I do worry about the potential for a lag effect on profitability. The ACCC has made a big point of saying that companies should not increase prices and blame it on the carbon tax without proper justification. But I think it will be some months before most businesses can adjust their prices in response to carbon tax-related cost increases – in the meantime, entrepreneurs will just have to wear that erosion of margins.
These practical uncertainties are frustrating, and it's hard not to think that the Federal Government should have done more to model the sort of scenarios SMEs can expect to face and communicate this modelling with the SME community.
This wouldn't have been easy and only so many industries could be covered. But I don't think the vacuum of information has helped improved the Federal Government's terrible communication record, and it's allowed the Opposition freedom to run what has been a pretty effective scare campaign.
The lack of information around the carbon tax is not helpful, and neither is the timing of its introduction. While there is never a perfect time to introduce a big new reform, the skittishness of the global economy and, to a lesser extent, the domestic economy doesn't provide a great backdrop. Great GDP figures aside, this remains a pretty patchy environment.

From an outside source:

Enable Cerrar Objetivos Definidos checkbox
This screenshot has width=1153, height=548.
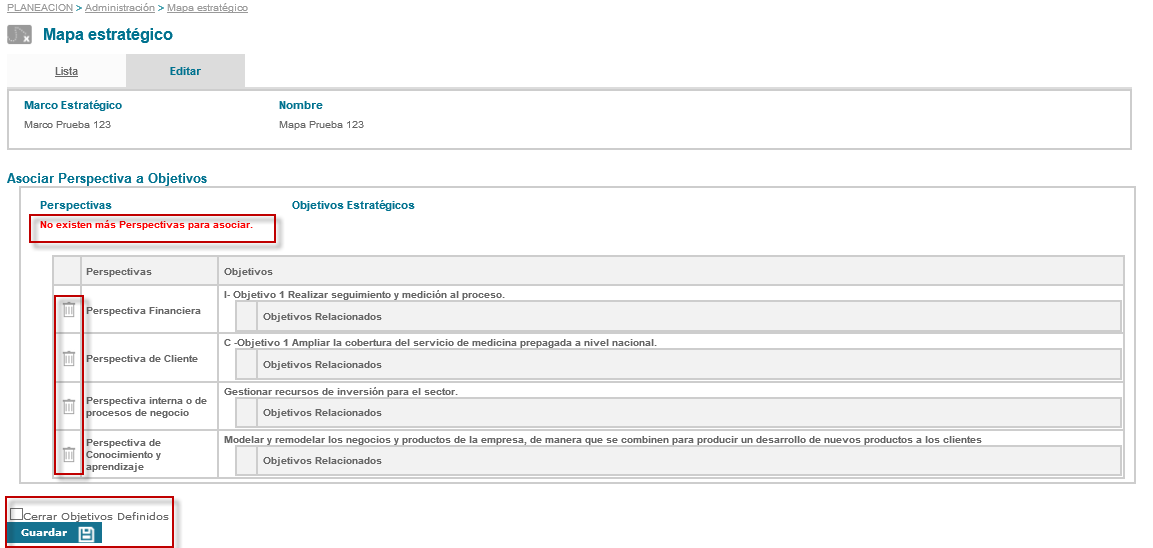pos(16,514)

But for all this, and at the risk of putting some members of the SmartCompany community offside, I do not think that Opposition Leader Tony Abbott should repeal the carbon tax when he wins office next year, as he almost certainly will.
There are three key reasons:
Firstly, we do need to take action on climate change. Both sides of the political divide believe this, and while some remain unconvinced by the science – I emphasise I am not one of them – I think most entrepreneurs would agree that protecting our environment is important. And even if you are a business owner who doesn't believe in climate change, I would expect you would believe in risk management – think of the carbon tax as a form of risk management.
Secondly, I think the impacts of the carbon tax should be relatively mild for most SMEs. There will be some sectors more exposed than others (particularly those with high energy costs), but the estimate from accounting firm Pitcher Partners this week of a cost increase of 1-2% for most businesses seems pretty realistic and relatively manageable over the medium term.
Finally, Abbott's plan to repeal the carbon tax threatens more uncertainty. What businesses want is a stable legislative environment, not one where major reforms are started, then stopped or reworked or replaced.
Not everyone will agree with the carbon tax and its timing, but unfortunately, when it comes to the environment, we do need to take our medicine and the sooner we start the better.
Dumping the tax, and starting another period of uncertainty, makes very little sense.